> O que fazer:
De acordo com o texto sobre o cantor Pedro Mariano, com que idade ele iniciou a carreira?

═════ Texto fornecido ═════

Ao encontro do estilo
De volta a uma grande gravadora, o cantor Pedro Mariano conta como se envolveu na produção de um CD e um DVD ao vivo
Em 1995, Pedro Camargo Mariano cantava pela primeira vez, em um show no Tuca, em São Paulo, em comemoração aos cinqüenta anos de sua mãe, a cantora Elis Regina. Pedro interpretou um sucesso da carreira de Elis, "Ladeira da Preguiça", de Gilberto Gil. Assim, sob a proteção materna, o cantor iniciava a carreira aos 20 anos, desistente da faculdade de Arquitetura. Melhor para música. Dez anos depois, ele volta à faixa inicial e festeja a trajetória lançando seu primeiro CD e DVD ao vivo, quarto título de carreira e quinto CD, contado o projeto Voz e Piano, com o pai, César Camargo Mariano, lançado em 2004. "Ladeira da Preguiça" figura na guia de rótulo dos novos produtos, em arranjo do baterista e pianista Otávio de Moraes, que também assina as outras 16 faixas no CD e as 21 do DVD Ao Vivo (Universal). O trabalho não tem apenas o sentido de comemoração e de seu retorno a uma gravadora multinacional, depois de cinco anos passados na Trama. Pedro Mariano se diz maduro e afirma que finalmente chegou à formulação de seu estilo.

═════ Linhas de dados ═════

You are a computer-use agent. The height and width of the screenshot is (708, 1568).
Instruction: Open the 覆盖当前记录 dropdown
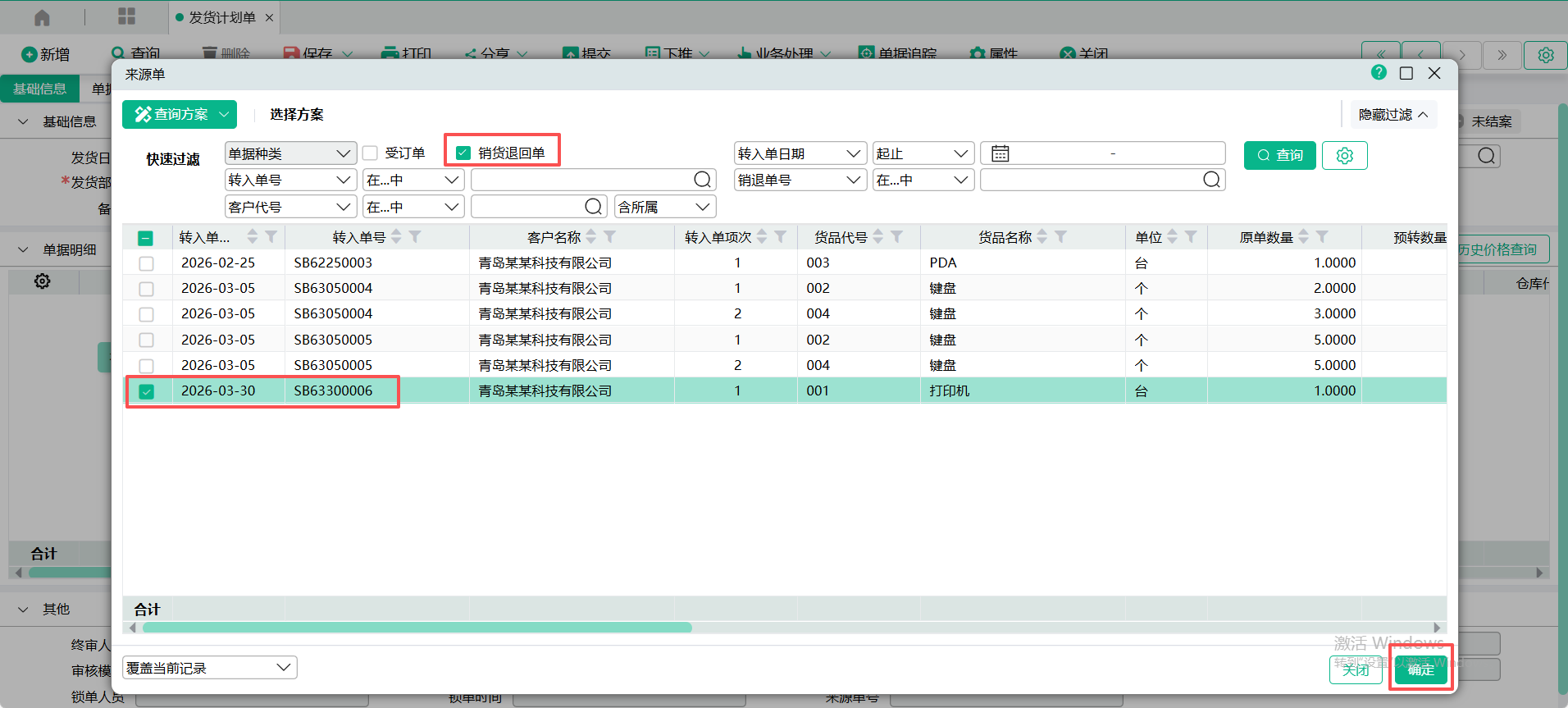pyautogui.click(x=209, y=668)
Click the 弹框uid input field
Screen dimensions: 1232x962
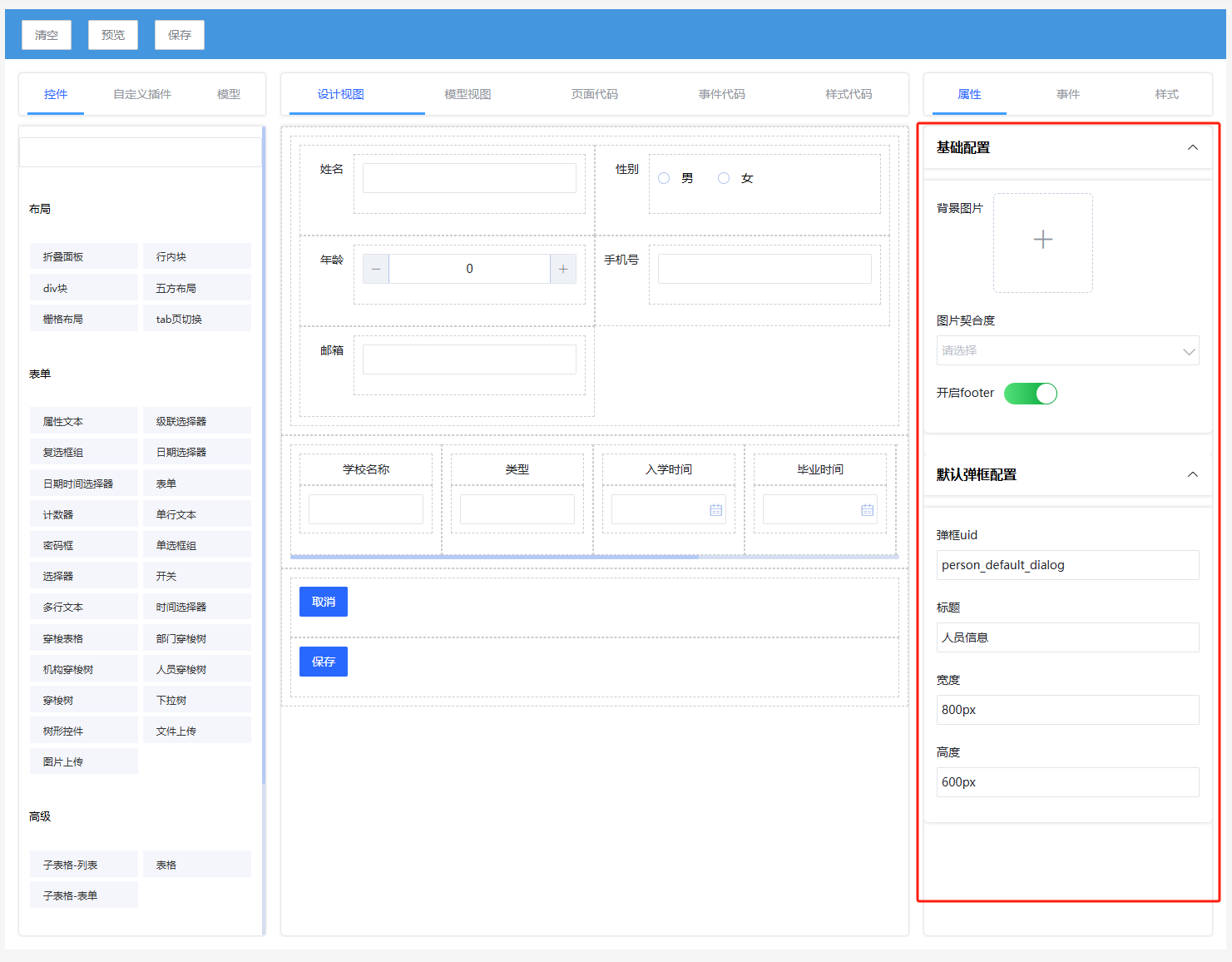[x=1067, y=565]
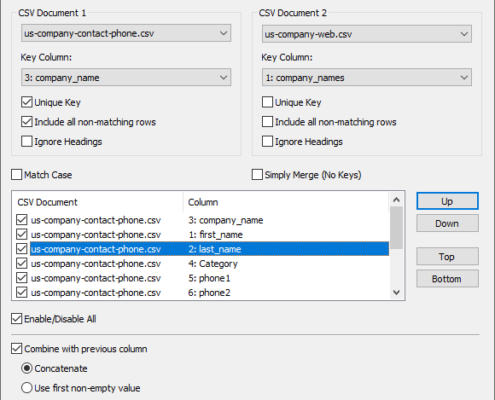495x400 pixels.
Task: Check Ignore Headings for CSV Document 2
Action: (267, 142)
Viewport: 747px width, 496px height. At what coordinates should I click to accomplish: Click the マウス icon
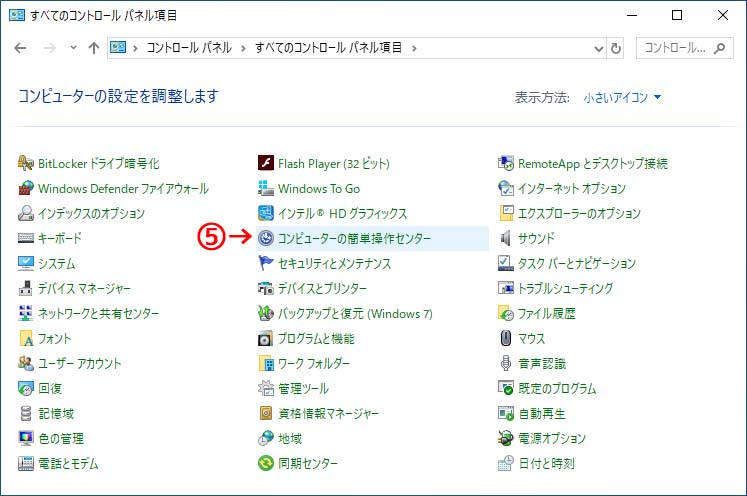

═════

> Resposta completa:
Ele iniciou a carreira aos 20 anos.